Facebook FatigueLoaded Sep 30th 2011

Posted by Meg Daintith

Facebook’s newest wave of content-partner integration with the likes of Spotify enables sharing to reach yet another level.

But what if we’re a bit tired of sharing? What if we want to be left alone online to peruse and browse and click and buy without Zuckerberg’s friends knowing every nook and cranny of our online behaviour? Well forget it – it seems that privacy is a concept that simply does not exist online.

There is no escape. Whether we like it or not our online footprint grows ever deeper the more we engage with our interests, or leisure, our work or our pleasure. Okay so this integration business is all smooth as silk at the backend, and we never have to trouble our eyes with an ugly algorithm. Simply click the innocent ‘thumbs up’ and no harm done. 

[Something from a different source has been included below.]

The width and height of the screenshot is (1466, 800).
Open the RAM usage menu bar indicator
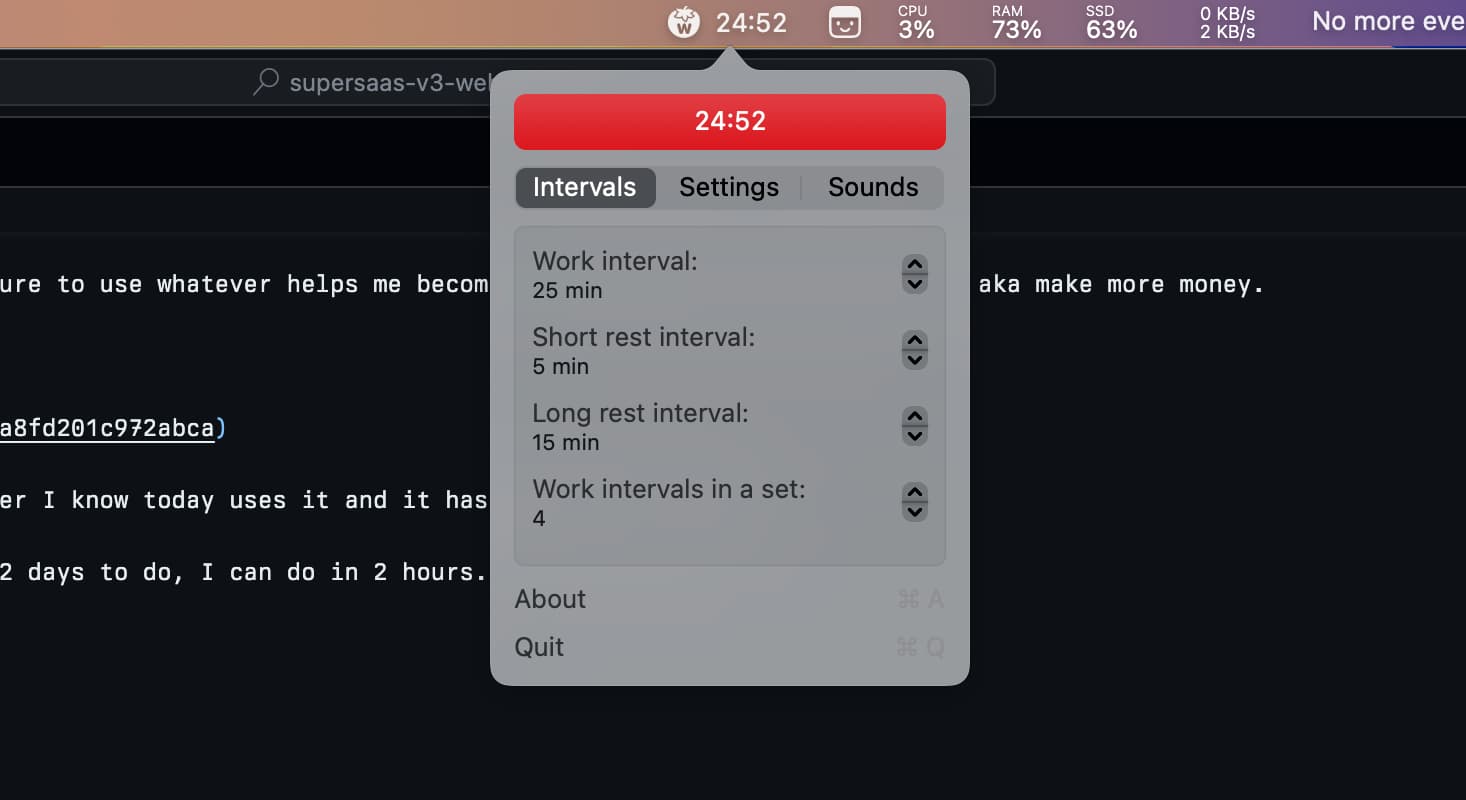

It’s true I cannot prove to you that any harm is done, and maybe there isn’t. But that is exactly the issue – we don’t even know how or where or when any of our online selves will be used for or against us one day. Will health insurance companies know we Googled depression? I’m just sayin’…..

For now I will probably join the many and simply ‘like’ the latest Kings of Leon news or share a favourite song. Like many, as I log in to another online store I will be half-aware that someone, someday soon will use that information. Until then, it looks like we will have to increasingly look through a Facebook-shaped window to see the online world, and maybe, just maybe, we will all get a bit fed up with it.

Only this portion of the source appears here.